Грег Бир
Головы
Порядок и холод, жара и политика. Установление неправильного порядка: злоба, смерть, самоубийство и уничтожение. Я потерял тех, кого любил, расстался с иллюзиями, дошел до последней стадии умственного и физического истощения. По-прежнему преследуют меня в снах огромные, в четыре этажа, серебристые рефрижераторы, недвижимо повисшие в черном вакууме Ледяной Впадины, постоянно работающие мощные дестабилизирующие насосы, бесшумно втягивающие в себя воздух, призрак моей сестры Ро, растворяющийся на глазах, выражение лица Вильяма Пиерса, воочию столкнувшегося с тем, что составляло цель его жизни.
Я понимаю, что Ро и Вильям мертвы, но никогда не буду знать наверняка. Еще меньше уверенности у меня относительно четырехсот десяти голов.
Ледяная Впадина, расположенная пятьюдесятью метрами ниже пепельно-серого риголита Бурного Океана, в географическом центре обширных и по большей части пустынных Сандовальских территорий, появилась в результате вулканической отрыжки в древнейшую лунную эпоху и представляет собой пузырь естественного происхождения, почти девяноста метров в поперечнике, некогда заполненный водой, просочившейся из ближайшего ледопада.
Некогда Ледяная Впадина была доходной шахтой, одним из самых богатых месторождений чистой воды на Луне, но из нее давным-давно все выкачали.
Моя семья — связанная родственными узами община сандовалов — не смирилась с тем, что осталась не у дел, и основала там убыточную фермерскую Станцию. Станция обеспечивала продуктами три дюжины жителей все, что осталось от трех сотен, ранее обитавших в этом пространстве. Объект был в крайне запущенном состоянии, плохо управлялся, и — что гораздо хуже для лунного истеблишмента — в лабиринтах коридоров была непролазная грязь. Сама Впадина не использовалась, водоконсервирующая нитрогенная атмосфера давно улетучилась; дно усеяно обломками после сейсмических катаклизмов.
В таком малопривлекательном месте мой шурин Вильям Пиерс и предложил получить абсолютный нуль, общий знаменатель порядка, мира и спокойствия. Стремясь заполучить для своих работ Ледяную Впадину, Вильям обещал сшить из свиного уха шелковый кошелек, туго набитый научными открытиями. В свою очередь, Сандовальская община сможет похвастаться фундаментальным научным проектом, повышающим ее статус внутри Триады, и, соответственно, улучшить свое финансовое положение. Он утверждал, что Станция в Ледяной Впадине, которая в настоящее время не более чем жизненное пространство для нескольких дюжин неприкаянных шахтеров-ледорубов, изображающих фермеров, получит реальное назначение. Сам Вильям рассчитывал совершить нечто беспримерное и бросить вызов существующему порядку вещей.

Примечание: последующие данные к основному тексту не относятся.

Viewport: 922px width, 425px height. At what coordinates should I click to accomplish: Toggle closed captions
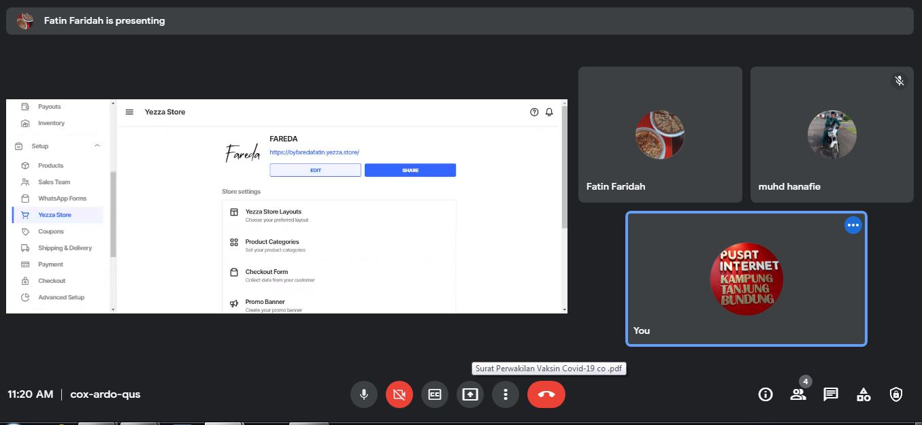pyautogui.click(x=435, y=394)
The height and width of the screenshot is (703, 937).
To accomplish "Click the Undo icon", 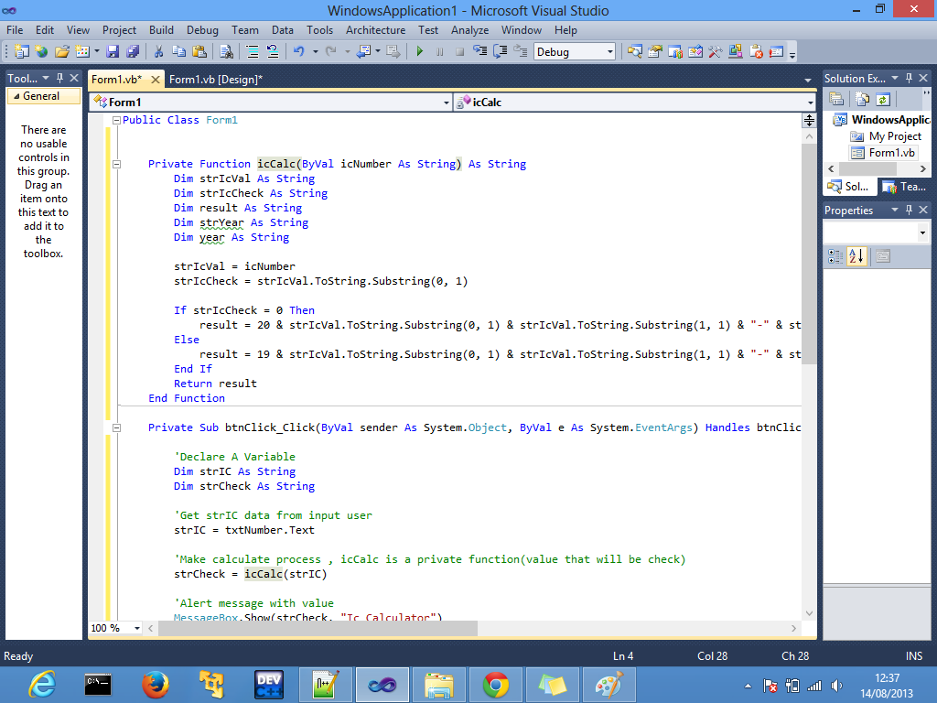I will pyautogui.click(x=299, y=52).
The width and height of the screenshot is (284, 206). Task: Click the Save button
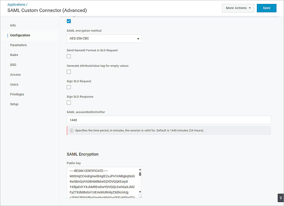click(x=266, y=8)
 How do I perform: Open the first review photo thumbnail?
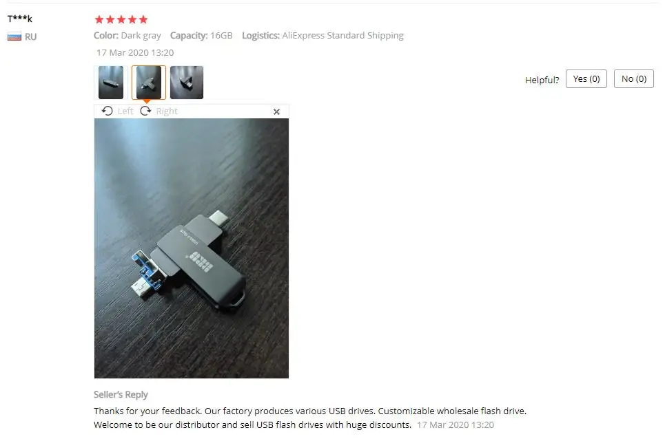(111, 83)
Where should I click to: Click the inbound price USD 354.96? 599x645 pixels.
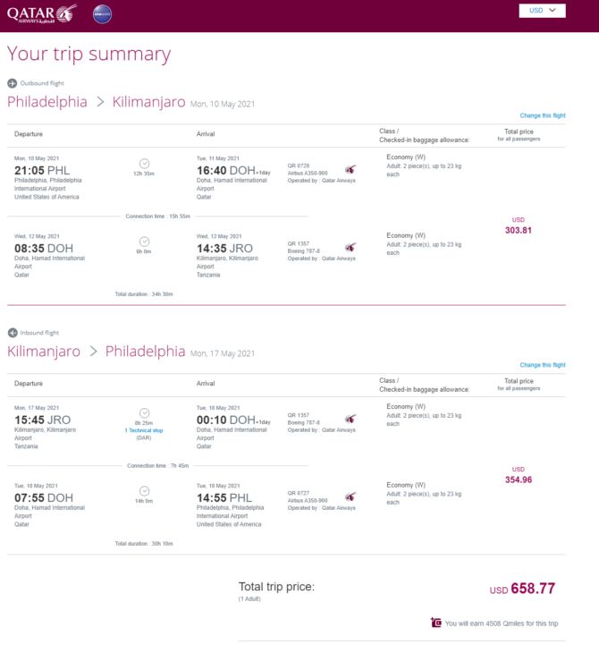tap(518, 475)
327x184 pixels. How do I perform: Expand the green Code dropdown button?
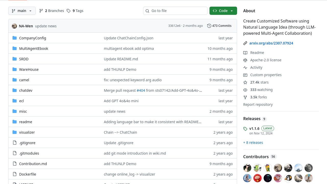[223, 11]
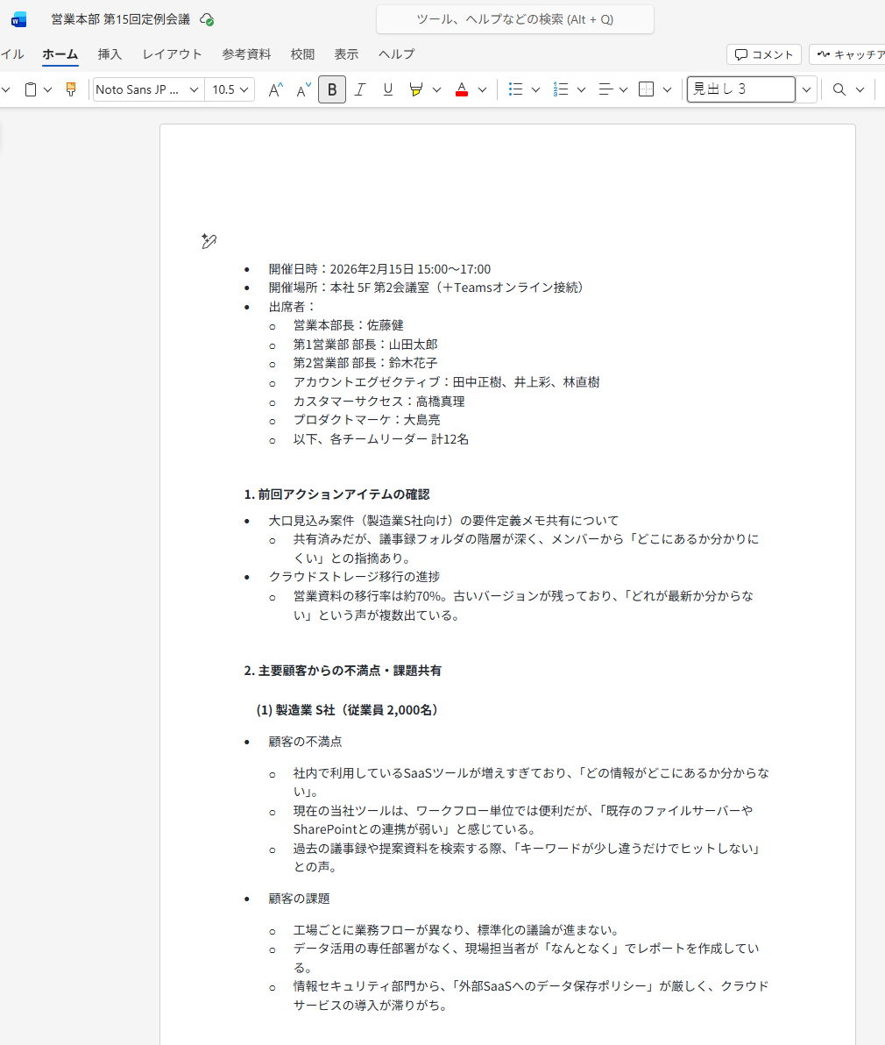Click the Format Painter brush icon
The image size is (885, 1045).
pyautogui.click(x=72, y=89)
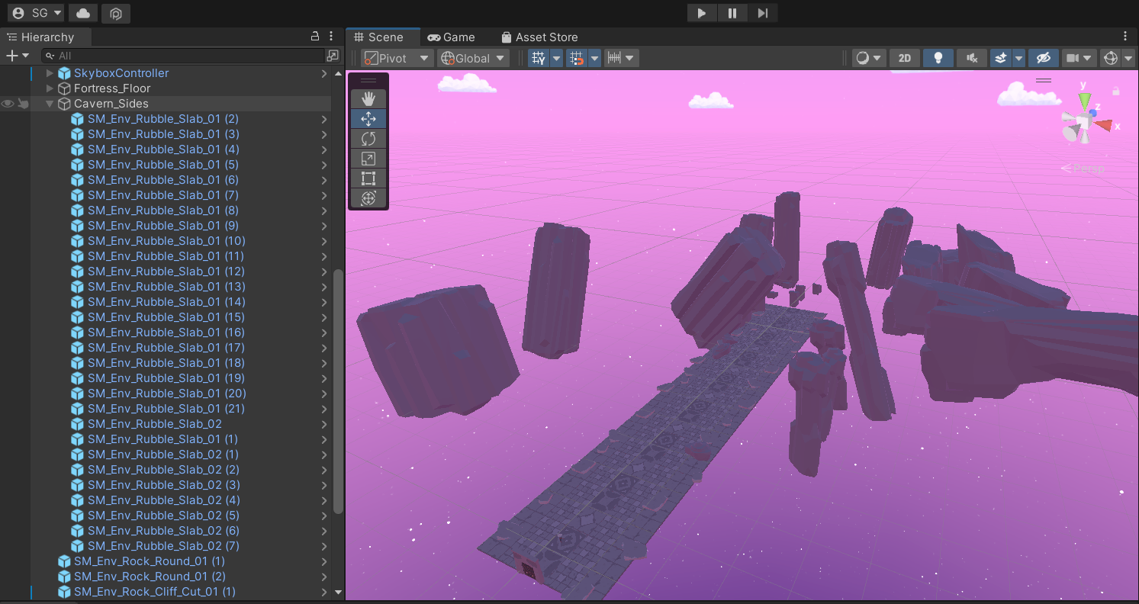The width and height of the screenshot is (1139, 604).
Task: Toggle 2D view mode
Action: tap(905, 57)
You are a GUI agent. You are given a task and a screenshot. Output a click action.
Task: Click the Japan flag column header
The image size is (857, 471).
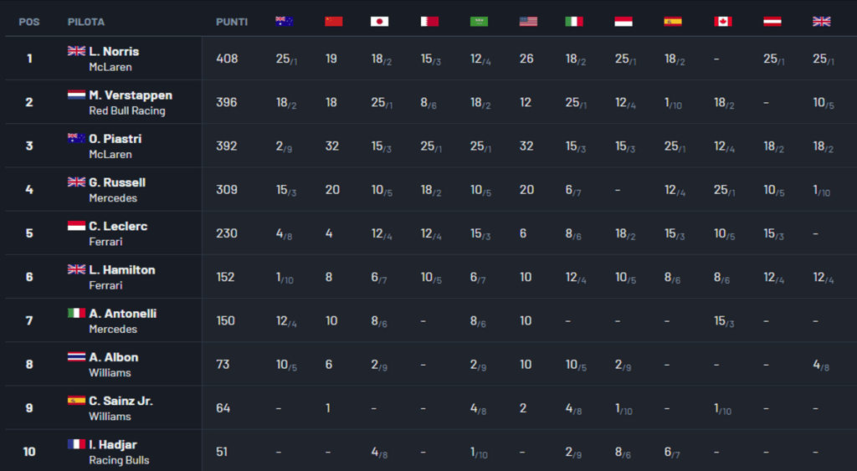coord(379,22)
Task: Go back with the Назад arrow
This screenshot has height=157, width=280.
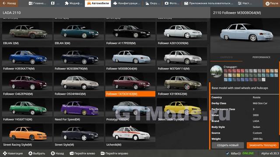Action: 9,3
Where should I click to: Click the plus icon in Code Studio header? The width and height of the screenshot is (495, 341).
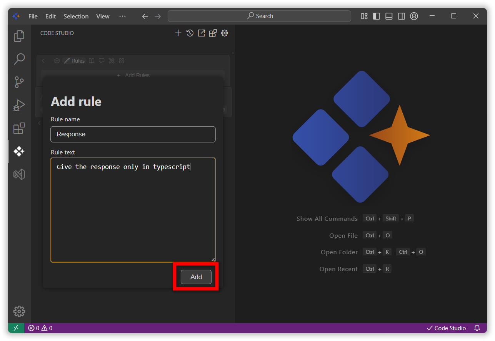click(178, 33)
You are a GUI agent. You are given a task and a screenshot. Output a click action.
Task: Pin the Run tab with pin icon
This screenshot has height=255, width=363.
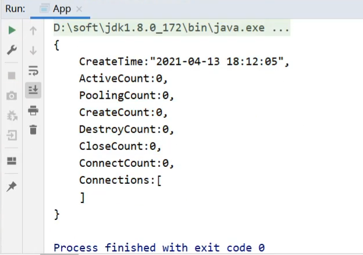(12, 187)
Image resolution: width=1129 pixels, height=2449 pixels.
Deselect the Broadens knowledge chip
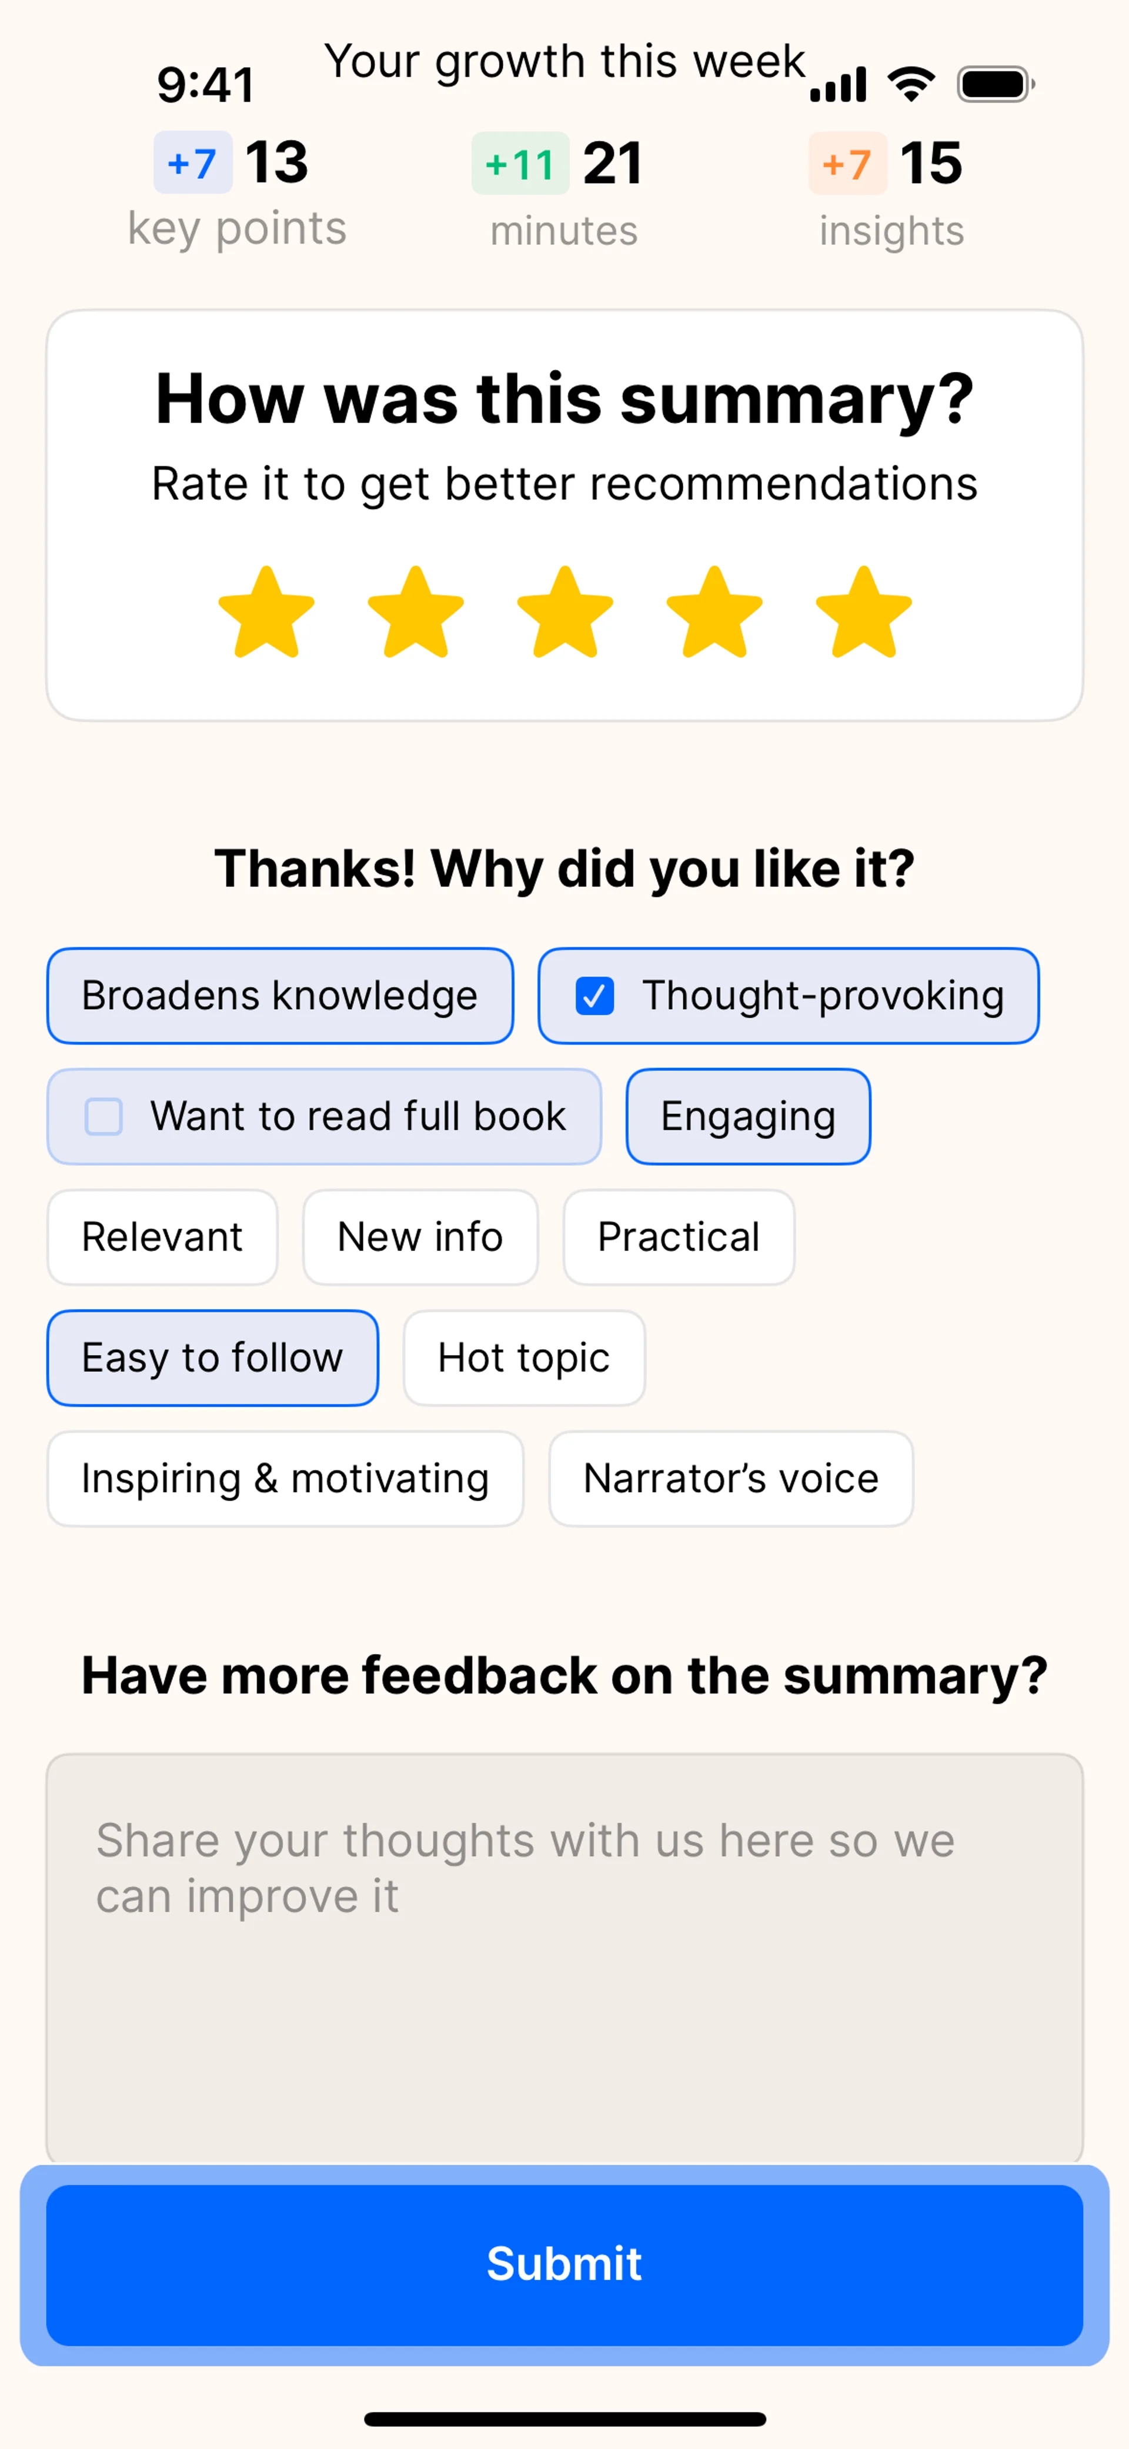tap(280, 995)
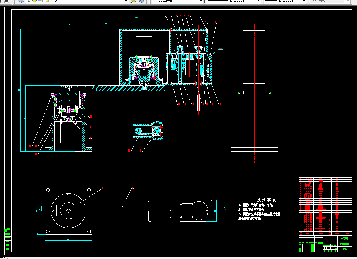Screen dimensions: 357x259
Task: Toggle the layer lock icon
Action: 47,1
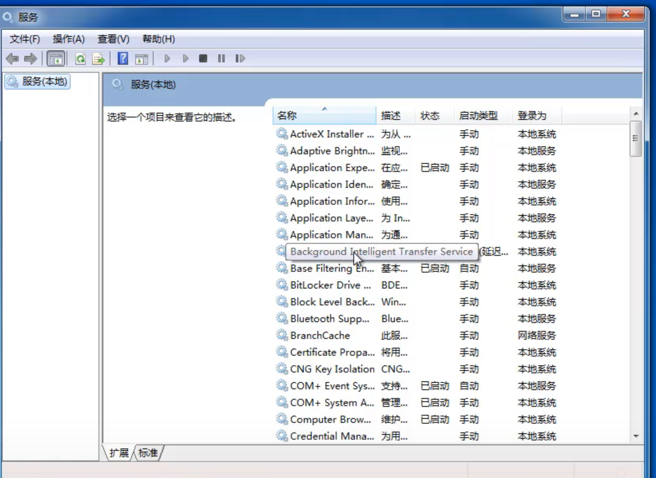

Ро, моя сестра, поддержала мужа, пустив в ход неистощимую энергию и обаяние, а также то, что жила у моего дедушки, для которого она всегда и во всем была права.
Но, даже получив благословение дедушки, идея подверглась придирчивому изучению членов сандовальского синдиката — финансистов и предпринимателей, а также ученых и инженеров, многие из которых в свое время работали вместе с Вильямом и знали его как человека необычайно одаренного. Ро искусно провела предложенный им проект по лабиринтам скепсиса и критицизма.
Наконец, получив одобрение четырьмя пятыми голосов, при сильном противодействии финансистов и сдержанном признании целесообразности со стороны ученых, проект Вильяма был принят.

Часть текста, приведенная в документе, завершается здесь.